Another patent expert said Apple could use its newly awarded patent to “bully” rivals.

“This patent covers a kind of functionality without which it will be hard to build a competitive smartphone,” said Florian Mueller, an award-winning intellectual property activist with 25 years of software industry expertise who blogs at Foss Patents.

“Unless this patent becomes invalidated, it would allow Apple to stifle innovation and bully competitors.”

Mueller did caution that the courts wouldn’t likely take Apple’s side if potential legal opponents were able to show that they didn’t just ape the iPhone’s touchscreen interface finger swipe for finger swipe.

“The way to read a patent claim is that it’s only infringed if the accused technology is implemented in its entirety—all of the characteristics must be matched,” he said.

“In this case, large parts of the independent claims 1 and 2 describe a smartphone, but there are also specific references to the ‘translation’ (in terms of relocation) of touchscreen contents with a touch gesture. Only a smartphone providing that functionality could be accused of infringement.”
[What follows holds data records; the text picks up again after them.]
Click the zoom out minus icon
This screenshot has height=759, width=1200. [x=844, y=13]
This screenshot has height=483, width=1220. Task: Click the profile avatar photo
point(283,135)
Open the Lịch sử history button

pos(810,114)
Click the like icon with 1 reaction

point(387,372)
The first source also noted that Apple’s intellectual property rights could be construed to cover just the iPhone interface’s interaction with Web pages. But that’s still a pretty problematic scenario for makers of iPhone-like smartphones, the source added.

“This patent covers smartphones that allow a user to manipulate the display of a Web page with finger gestures using different fingers and/or combinations of fingers, so it appears broad enough to cover all modern touchscreen smartphones because they all allow you to use one finger to move the Web page left or right, and a combination of two fingers to zoom in and zoom out of the Web page,” the source said.

There are a few ways the awarding of Apple’s iPhone patent could play out in the coming days, said the source.

Apple could conceivably restrict makers of touchscreen smartphones, tablets, and other mobile devices from selling their products in the U.S. More likely is that Apple would reach a settlement with such competitors and start licensing its patented technology for a tidy new income stream.

If Apple does decide to play hardball and squeeze out rivals rather than set up cross-licenses, the source said, it’s entirely possible that a court could find it in the public interest to scrap the patent rather than allow a monopoly on what has become a defining interface for an entire category of consumer devices.